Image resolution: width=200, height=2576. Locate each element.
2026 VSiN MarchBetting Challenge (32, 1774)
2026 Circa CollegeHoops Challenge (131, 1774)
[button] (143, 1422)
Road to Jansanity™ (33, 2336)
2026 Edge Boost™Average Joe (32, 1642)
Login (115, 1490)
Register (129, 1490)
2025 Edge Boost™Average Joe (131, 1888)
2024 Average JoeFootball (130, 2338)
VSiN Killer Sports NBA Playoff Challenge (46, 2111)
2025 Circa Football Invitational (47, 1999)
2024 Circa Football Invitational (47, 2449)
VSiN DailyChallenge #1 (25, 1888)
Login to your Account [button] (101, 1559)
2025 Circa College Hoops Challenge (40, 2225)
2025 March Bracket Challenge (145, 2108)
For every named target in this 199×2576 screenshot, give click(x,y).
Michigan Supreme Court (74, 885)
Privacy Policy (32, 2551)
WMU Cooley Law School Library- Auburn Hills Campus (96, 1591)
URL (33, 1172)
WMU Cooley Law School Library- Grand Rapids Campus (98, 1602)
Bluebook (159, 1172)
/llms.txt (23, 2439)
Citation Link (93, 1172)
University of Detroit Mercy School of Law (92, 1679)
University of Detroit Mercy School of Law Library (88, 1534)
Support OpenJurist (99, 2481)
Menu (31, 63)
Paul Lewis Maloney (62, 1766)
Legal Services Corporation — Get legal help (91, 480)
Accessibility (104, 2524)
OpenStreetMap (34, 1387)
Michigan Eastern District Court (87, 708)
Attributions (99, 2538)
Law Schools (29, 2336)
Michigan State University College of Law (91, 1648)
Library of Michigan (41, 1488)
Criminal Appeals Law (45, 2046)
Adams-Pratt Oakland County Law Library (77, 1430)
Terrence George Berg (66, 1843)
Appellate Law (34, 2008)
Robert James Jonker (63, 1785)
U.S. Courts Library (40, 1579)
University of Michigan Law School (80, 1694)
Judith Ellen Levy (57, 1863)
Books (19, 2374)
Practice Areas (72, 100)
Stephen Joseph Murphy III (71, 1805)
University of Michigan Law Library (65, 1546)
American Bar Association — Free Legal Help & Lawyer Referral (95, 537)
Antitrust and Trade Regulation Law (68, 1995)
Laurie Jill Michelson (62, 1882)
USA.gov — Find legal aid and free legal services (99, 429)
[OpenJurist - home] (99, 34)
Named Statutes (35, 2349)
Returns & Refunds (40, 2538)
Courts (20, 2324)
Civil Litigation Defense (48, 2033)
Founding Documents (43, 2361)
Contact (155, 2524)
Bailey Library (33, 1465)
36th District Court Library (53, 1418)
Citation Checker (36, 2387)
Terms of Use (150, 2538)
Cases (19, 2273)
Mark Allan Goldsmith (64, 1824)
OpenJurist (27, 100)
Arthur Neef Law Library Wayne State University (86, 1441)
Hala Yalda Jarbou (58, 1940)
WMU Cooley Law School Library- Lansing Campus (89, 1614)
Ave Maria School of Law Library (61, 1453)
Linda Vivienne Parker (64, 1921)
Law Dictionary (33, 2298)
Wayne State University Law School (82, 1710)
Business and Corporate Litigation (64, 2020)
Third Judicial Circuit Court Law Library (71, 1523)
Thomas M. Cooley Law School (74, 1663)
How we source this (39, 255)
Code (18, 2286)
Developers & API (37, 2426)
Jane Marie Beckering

● **AIM OF THE EXERCISE**:
Return the listing above verbatim.

● **SOLUTION TO THIS PROBLEM**:
Image resolution: width=200, height=2576. Locate each element.
2026 VSiN MarchBetting Challenge (32, 1774)
2026 Circa CollegeHoops Challenge (131, 1774)
[button] (143, 1422)
Road to Jansanity™ (33, 2336)
2026 Edge Boost™Average Joe (32, 1642)
Login (115, 1490)
Register (129, 1490)
2025 Edge Boost™Average Joe (131, 1888)
2024 Average JoeFootball (130, 2338)
VSiN Killer Sports NBA Playoff Challenge (46, 2111)
2025 Circa Football Invitational (47, 1999)
2024 Circa Football Invitational (47, 2449)
VSiN DailyChallenge #1 (25, 1888)
Login to your Account [button] (101, 1559)
2025 Circa College Hoops Challenge (40, 2225)
2025 March Bracket Challenge (145, 2108)
For every named target in this 199×2576 screenshot, give click(x,y).
Michigan Supreme Court (74, 885)
Privacy Policy (32, 2551)
WMU Cooley Law School Library- Auburn Hills Campus (96, 1591)
URL (33, 1172)
WMU Cooley Law School Library- Grand Rapids Campus (98, 1602)
Bluebook (159, 1172)
/llms.txt (23, 2439)
Citation Link (93, 1172)
University of Detroit Mercy School of Law (92, 1679)
University of Detroit Mercy School of Law Library (88, 1534)
Support OpenJurist (99, 2481)
Menu (31, 63)
Paul Lewis Maloney (62, 1766)
Legal Services Corporation — Get legal help (91, 480)
Accessibility (104, 2524)
OpenStreetMap (34, 1387)
Michigan Eastern District Court (87, 708)
Attributions (99, 2538)
Law Schools (29, 2336)
Michigan State University College of Law (91, 1648)
Library of Michigan (41, 1488)
Criminal Appeals Law (45, 2046)
Adams-Pratt Oakland County Law Library (77, 1430)
Terrence George Berg (66, 1843)
Appellate Law (34, 2008)
Robert James Jonker (63, 1785)
U.S. Courts Library (40, 1579)
University of Michigan Law School (80, 1694)
Judith Ellen Levy (57, 1863)
Books (19, 2374)
Practice Areas (72, 100)
Stephen Joseph Murphy III (71, 1805)
University of Michigan Law Library (65, 1546)
American Bar Association — Free Legal Help & Lawyer Referral (95, 537)
Antitrust and Trade Regulation Law (68, 1995)
Laurie Jill Michelson (62, 1882)
USA.gov — Find legal aid and free legal services (99, 429)
[OpenJurist - home] (99, 34)
Named Statutes (35, 2349)
Returns & Refunds (40, 2538)
Courts (20, 2324)
Civil Litigation Defense (48, 2033)
Founding Documents (43, 2361)
Contact (155, 2524)
Bailey Library (33, 1465)
36th District Court Library (53, 1418)
Citation Checker (36, 2387)
Terms of Use (150, 2538)
Cases (19, 2273)
Mark Allan Goldsmith (64, 1824)
OpenJurist (27, 100)
Arthur Neef Law Library Wayne State University (86, 1441)
Hala Yalda Jarbou (58, 1940)
WMU Cooley Law School Library- Lansing Campus (89, 1614)
Ave Maria School of Law Library (61, 1453)
Linda Vivienne Parker (64, 1921)
Law Dictionary (33, 2298)
Wayne State University Law School (82, 1710)
Business and Corporate Litigation (64, 2020)
Third Judicial Circuit Court Law Library (71, 1523)
Thomas M. Cooley Law School (74, 1663)
How we source this (39, 255)
Code (18, 2286)
Developers & API (37, 2426)
Jane Marie Beckering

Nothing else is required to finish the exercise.